VICE : Votre première épiphanie avec la cuisine remonte à 2002. Vous aviez 20 ans. Qu'est-ce qui vous a fait réaliser que vous aviez un avenir dans la bouffe ?

Bjorn Shen : C'était la toute première fois que je mangeais du foie gras. C'était dans un restaurant français très chic, l'un des meilleurs de Singapour à l'époque. J'y ai d'ailleurs travaillé quelques années plus tard. Je n'avais jamais réalisé que la nourriture pouvait provoquer un éventail si large de sensations – je pensais bêtement que « Tu commandes un bon burger, tu manges un bon burger ; tu commandes un bon steak, tu manges un bon steak » . Je n'avais jamais appréhendé la nourriture comme quelque chose de sexy.

Qu'est-ce qui rendait – ou rend toujours – la nourriture de ce restau « sexy » ?

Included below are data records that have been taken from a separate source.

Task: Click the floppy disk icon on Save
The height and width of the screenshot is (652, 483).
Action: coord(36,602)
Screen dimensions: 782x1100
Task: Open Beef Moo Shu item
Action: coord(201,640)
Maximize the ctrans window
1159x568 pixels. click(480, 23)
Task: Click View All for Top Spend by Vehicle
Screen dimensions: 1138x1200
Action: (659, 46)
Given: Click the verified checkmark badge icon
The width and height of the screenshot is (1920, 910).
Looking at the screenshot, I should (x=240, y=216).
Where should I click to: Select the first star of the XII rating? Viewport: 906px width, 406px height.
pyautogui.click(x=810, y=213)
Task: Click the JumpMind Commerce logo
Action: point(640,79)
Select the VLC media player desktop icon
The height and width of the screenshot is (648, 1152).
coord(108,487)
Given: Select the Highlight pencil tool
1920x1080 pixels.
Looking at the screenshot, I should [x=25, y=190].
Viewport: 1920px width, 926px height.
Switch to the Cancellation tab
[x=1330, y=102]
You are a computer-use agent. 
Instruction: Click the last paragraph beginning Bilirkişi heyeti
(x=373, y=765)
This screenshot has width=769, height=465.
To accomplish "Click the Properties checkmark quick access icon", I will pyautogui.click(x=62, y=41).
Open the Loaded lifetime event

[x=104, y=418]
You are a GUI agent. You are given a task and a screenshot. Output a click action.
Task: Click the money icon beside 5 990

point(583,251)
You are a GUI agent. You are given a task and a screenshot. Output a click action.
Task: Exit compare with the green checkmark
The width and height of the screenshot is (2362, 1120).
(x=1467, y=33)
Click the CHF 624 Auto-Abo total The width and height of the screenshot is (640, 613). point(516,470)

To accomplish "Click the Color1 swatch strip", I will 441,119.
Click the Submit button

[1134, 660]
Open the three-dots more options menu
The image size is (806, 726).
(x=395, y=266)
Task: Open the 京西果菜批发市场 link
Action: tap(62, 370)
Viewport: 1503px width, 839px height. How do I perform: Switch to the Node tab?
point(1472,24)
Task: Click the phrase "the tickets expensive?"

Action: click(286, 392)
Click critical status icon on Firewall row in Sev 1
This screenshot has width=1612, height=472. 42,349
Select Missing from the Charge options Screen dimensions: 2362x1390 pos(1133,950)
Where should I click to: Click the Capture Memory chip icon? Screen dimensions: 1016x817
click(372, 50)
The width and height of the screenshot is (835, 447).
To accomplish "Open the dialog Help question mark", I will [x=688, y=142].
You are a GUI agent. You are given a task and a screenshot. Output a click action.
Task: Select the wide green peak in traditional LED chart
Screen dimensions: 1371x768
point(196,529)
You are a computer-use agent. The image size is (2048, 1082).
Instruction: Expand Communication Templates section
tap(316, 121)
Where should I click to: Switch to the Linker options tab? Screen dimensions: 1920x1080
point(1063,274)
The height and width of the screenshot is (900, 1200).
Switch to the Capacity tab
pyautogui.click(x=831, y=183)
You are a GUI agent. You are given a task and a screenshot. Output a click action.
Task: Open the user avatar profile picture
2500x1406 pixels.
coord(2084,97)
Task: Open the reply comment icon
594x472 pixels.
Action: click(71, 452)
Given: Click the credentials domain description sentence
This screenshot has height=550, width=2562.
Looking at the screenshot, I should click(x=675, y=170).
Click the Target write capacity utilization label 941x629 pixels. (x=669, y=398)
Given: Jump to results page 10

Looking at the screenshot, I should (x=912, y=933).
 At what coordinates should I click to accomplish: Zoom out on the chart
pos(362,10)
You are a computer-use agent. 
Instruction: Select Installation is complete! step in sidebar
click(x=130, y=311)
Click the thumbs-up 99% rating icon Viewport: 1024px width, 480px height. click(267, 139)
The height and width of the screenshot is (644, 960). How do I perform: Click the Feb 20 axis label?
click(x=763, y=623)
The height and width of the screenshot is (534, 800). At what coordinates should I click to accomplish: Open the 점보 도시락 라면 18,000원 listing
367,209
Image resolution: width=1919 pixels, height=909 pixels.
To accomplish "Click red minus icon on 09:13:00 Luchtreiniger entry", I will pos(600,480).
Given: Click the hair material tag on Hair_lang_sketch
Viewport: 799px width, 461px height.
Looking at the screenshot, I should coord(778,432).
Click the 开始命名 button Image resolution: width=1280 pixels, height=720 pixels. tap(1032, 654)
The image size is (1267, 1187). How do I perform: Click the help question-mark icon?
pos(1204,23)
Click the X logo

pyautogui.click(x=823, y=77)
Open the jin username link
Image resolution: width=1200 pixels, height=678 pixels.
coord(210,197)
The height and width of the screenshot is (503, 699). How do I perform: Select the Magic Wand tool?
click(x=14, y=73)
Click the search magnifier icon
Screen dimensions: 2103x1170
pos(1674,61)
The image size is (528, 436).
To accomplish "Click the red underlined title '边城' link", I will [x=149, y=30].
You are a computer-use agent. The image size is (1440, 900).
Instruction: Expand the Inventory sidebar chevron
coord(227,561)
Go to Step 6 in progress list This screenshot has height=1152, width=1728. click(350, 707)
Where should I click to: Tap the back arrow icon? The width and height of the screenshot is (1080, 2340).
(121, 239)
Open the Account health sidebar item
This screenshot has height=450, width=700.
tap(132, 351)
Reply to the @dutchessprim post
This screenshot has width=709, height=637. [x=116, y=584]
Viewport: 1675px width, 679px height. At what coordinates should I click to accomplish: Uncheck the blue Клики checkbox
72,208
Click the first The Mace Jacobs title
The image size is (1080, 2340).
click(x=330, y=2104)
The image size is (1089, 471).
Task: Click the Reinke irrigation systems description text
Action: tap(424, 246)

Avant cette expérience de ouf, j'avais toujours associé la bouffe à un truc que les mecs aiment manger ; du poulet frit, des wings, des hot-dogs, ce genre de chose pas forcément très raffinées. Devant moi s'étalaient des plats habilement présentés. Tout était élégant. C'était l'incarnation même de la gastronomie française.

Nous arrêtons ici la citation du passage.